Aden: The original version of this play, presented as a staged reading at the Utah Shakespeare Festival several years ago, was my response to the presidency of George W. Bush. I had to vent my anger and frustration somehow, and writing plays is more legal than other alternatives available to me at the time. Once I knew I wanted to satirize Bush’s jaw-dropping idiocy, it was an easy step to emulate Shakespeare, whose satire is subtler and more varied than Swift’s or Moliere’s, in my opinion.



Gavin: What was it like for you developing the play and how did you decide on which Shakespearean characters to use?

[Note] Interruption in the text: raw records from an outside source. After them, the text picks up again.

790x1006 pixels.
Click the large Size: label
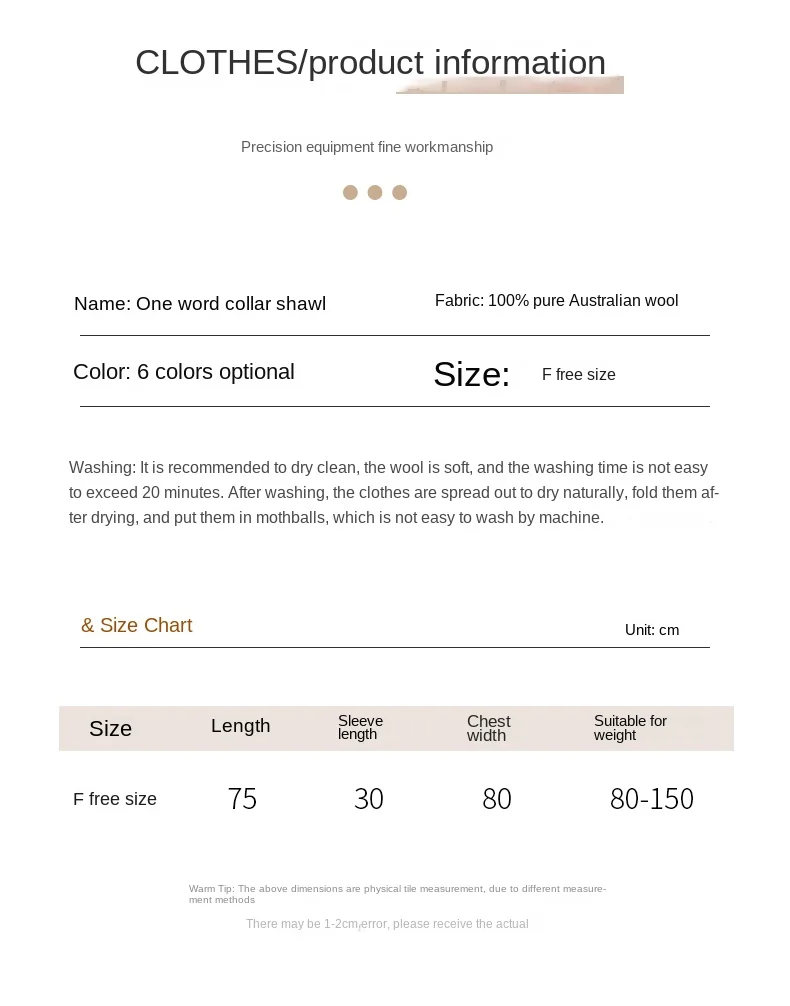(x=472, y=374)
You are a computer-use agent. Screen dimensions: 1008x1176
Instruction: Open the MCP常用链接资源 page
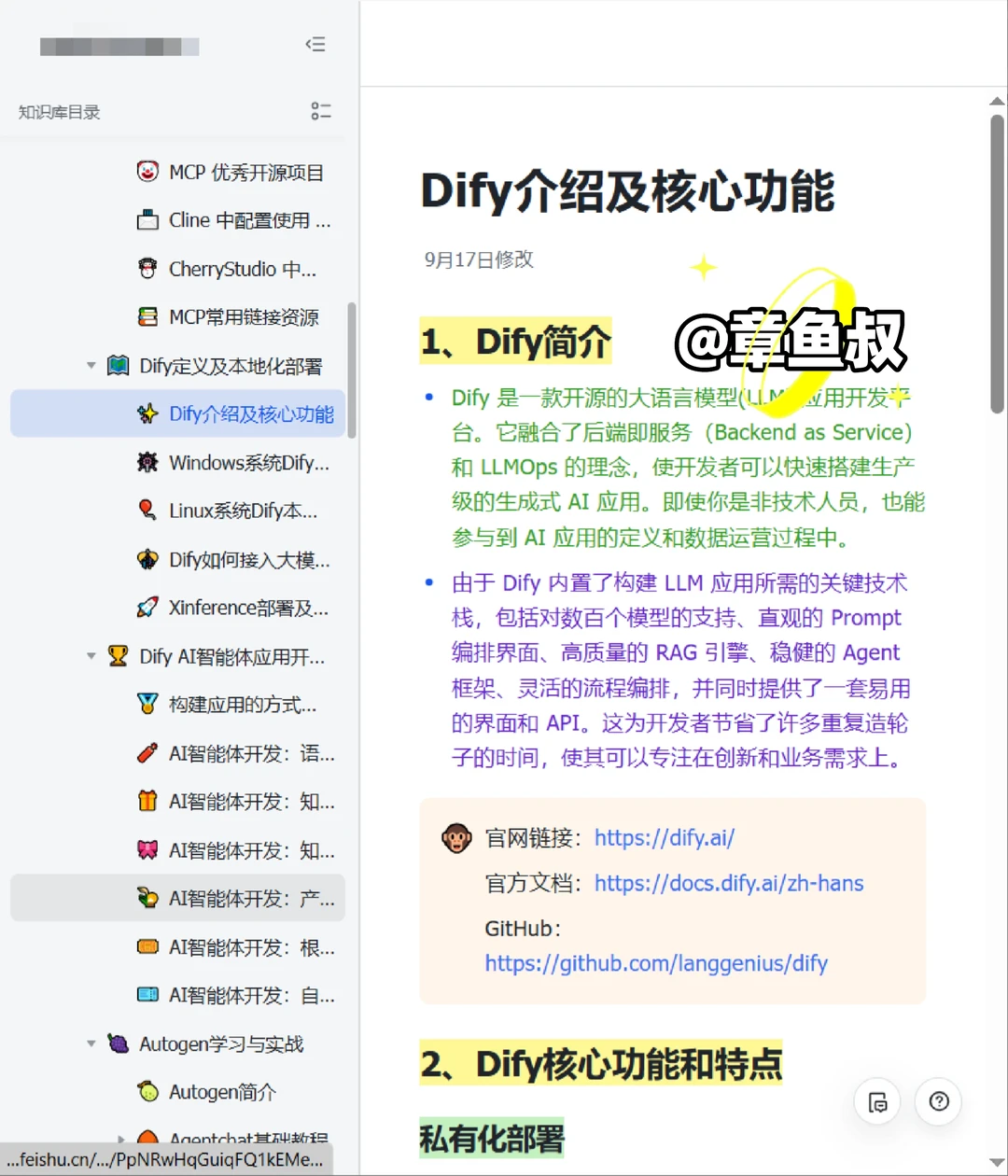pos(247,317)
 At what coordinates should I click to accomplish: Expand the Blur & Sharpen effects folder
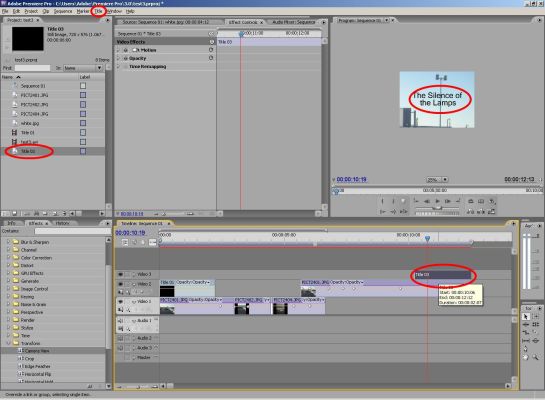coord(8,242)
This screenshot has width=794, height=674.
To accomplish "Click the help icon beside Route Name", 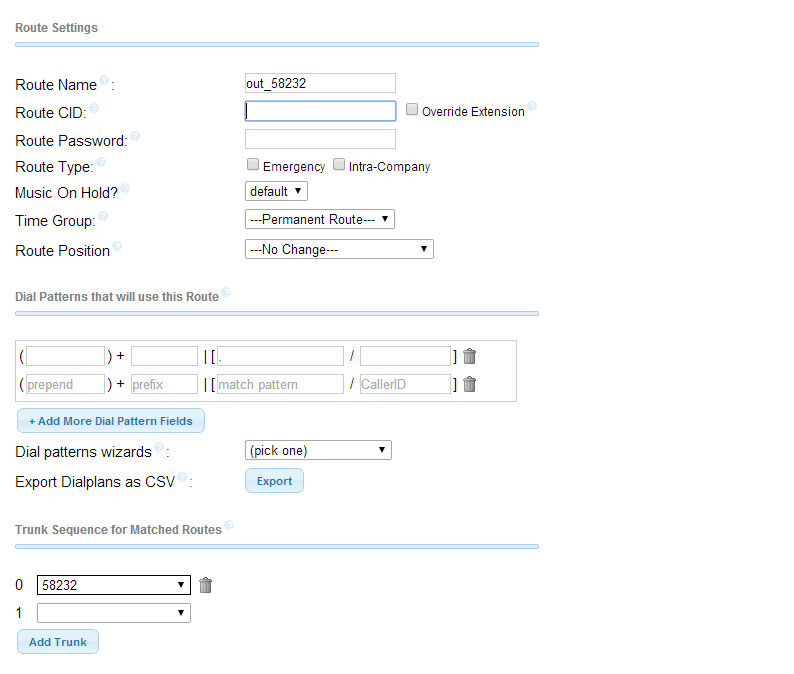I will click(x=104, y=81).
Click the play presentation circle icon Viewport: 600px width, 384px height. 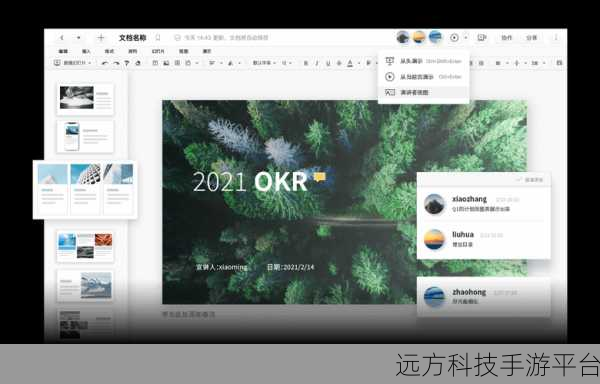454,37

Aden: This version of the play is not merely an update, but quite a different play, especially since the political insanity has now exploded to global proportions and personally affects almost every American, one way or another. Bushworld, during which only a few inmates ran the asylum, seems almost innocent compared to the mixture of viciousness, intractability, greed and incipient chaos currently pervading the political arena. I developed each character for a very specific reason. Lady MacBeth is my portrayal of contemporary leadership in general—a dangerous mixture of power, stupidity and self-delusion. Othello is the necessary hawk, ever ready for war, mindlessly assuming that the answer to any political problem is killing it with the largest weapon at hand. Malvolio and Ophelia have always been two of my favorite underrated Shakespearean characters, in this case supplying an unexpected humanistic perspective on religion, love and personal responsibility. I have long considered Iago and Portia two of Shakespeare’s most intelligent characters and wondered what would happen if I used them to introduce the motifs of law and character transformation. Portia, of course, was perfect to embody the notion of credit default swaps and the real price of bad loans. Gertrude at first served as a foil for Lady Macbeth—another “grieving widow” and a woman ruling her country; when I made them sisters, everything else fell into place. And the Fool? Speaks for himself, literally. And, as I see it, comedy is the best revenge!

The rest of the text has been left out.